EY (Ernst & Young) is a leading provider of insights and quality services to capital markets and economies all over the world. It delivers multi-sector expertise across four integrated service lines — Assurance, Consulting, Strategy and Transactions, and Tax. EY helps clients to capitalize on new opportunities, and assess and manage risk to deliver responsible growth.

In the Netherlands, EY’s Tax and Legal Knowledge division uses an internal database to integrate content from external providers and internal content creators. A huge proportion of that content comes from Wolters Kluwer. In fact, EY consumes around 100,000 republished documents every day.

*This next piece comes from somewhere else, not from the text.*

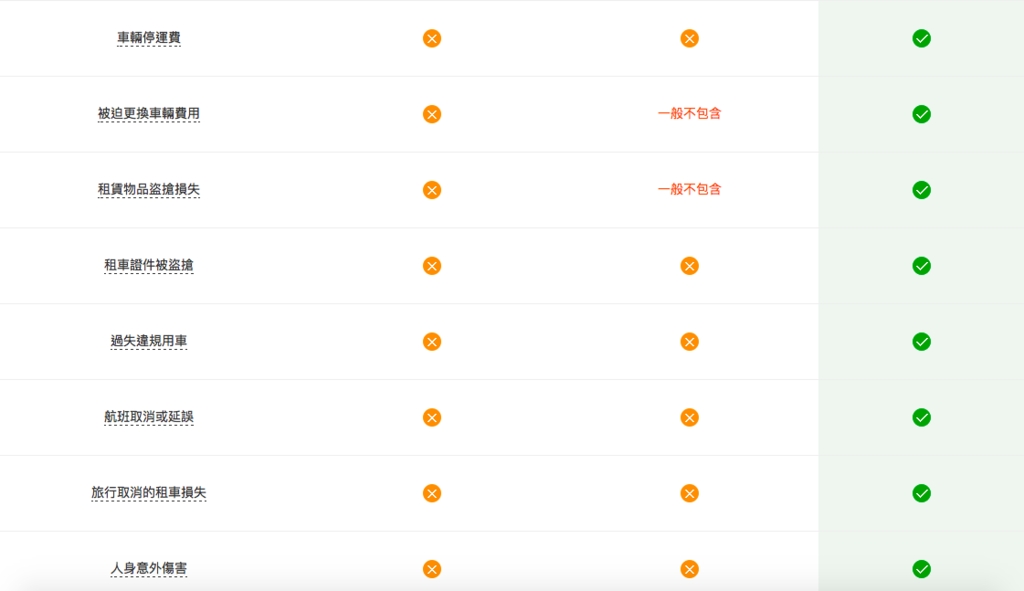Image resolution: width=1024 pixels, height=591 pixels.
Task: Click green checkmark in 人身意外傷害 row
Action: [921, 569]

Receiving a content stream of that size and scale requires a robust and reliable infrastructure. That’s where data specialists PublishOne come in.

 

Document and data consumption on a huge scale

In fields like tax and legal knowledge, published content must be accurate, authoritative, and error-free. That’s why EY requires a robust and reliable mechanism with the built-in ability to perform validation checks. But importing huge volumes of complex and regularly updated content – like legal commentaries and case law – is not an easy process to streamline.

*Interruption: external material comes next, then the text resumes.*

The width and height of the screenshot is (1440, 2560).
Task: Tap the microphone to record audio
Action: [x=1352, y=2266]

Take this example. Let’s say you have 100,000 documents in your database, and 9,000 contain information that requires a technical change. First, in the interest of speed, you’ll want to avoid processing huge quantities of data by refreshing every single document in your repository. Otherwise, it will put unnecessary load on your system. Second, you’ll want a trustworthy way to roll out the updated information everywhere it appears.

Transparency over individual publications, and the information they hold, is also imperative. So too is the flexibility to handle data in a way that suits your business, and not the other way around. On top of that, there’s the need for clear oversight and control so that the current state of a product and the current state of a document within a product can be easily fetched on demand. What’s needed is a finely-tuned mechanism for figuring out which updates are needed, and where they need to be made. Enter PublishOne.

 

Faster and more efficient content deliver

In the mid-2000’s the late Johan van Oostveen – co-founder of Diskad – provided EY with a unique solution for downloading large data files. It’s a concept that many of us are familiar with today. Back then, it was relatively unheard of and not yet popularized. It was the ability to access data whilst it was being created – data streaming. 

This allowed EY to make on-demand requests for large volumes of data from their knowledge partner – Wolters Kluwer – packaged in a single delivery. One box of data. The data in this pipeline consisted of complex content in various formats, including the notoriously tricky XML, and more user-friendly PDF. The data was segmented into pieces – per article. Lots of small pieces of text and metadata, plus a layer that connects all the different elements together. 

This solution (and subsequent iterations of it) has been successfully running since 2010. Part of the reason for its longevity is due to its reliability. EY gets 80% of the data needed, with only 20% of the issues associated with alternative methods. In fact, there are rarely any issues with the data processing pipeline.

EY has been receiving huge volumes of data from Wolters Kluwer – through PublishOne – for many years. They have clear lines of communication and a relationship with PublishOne that has evolved over the years to that of good sparring partners on the topic of optimizing data flows.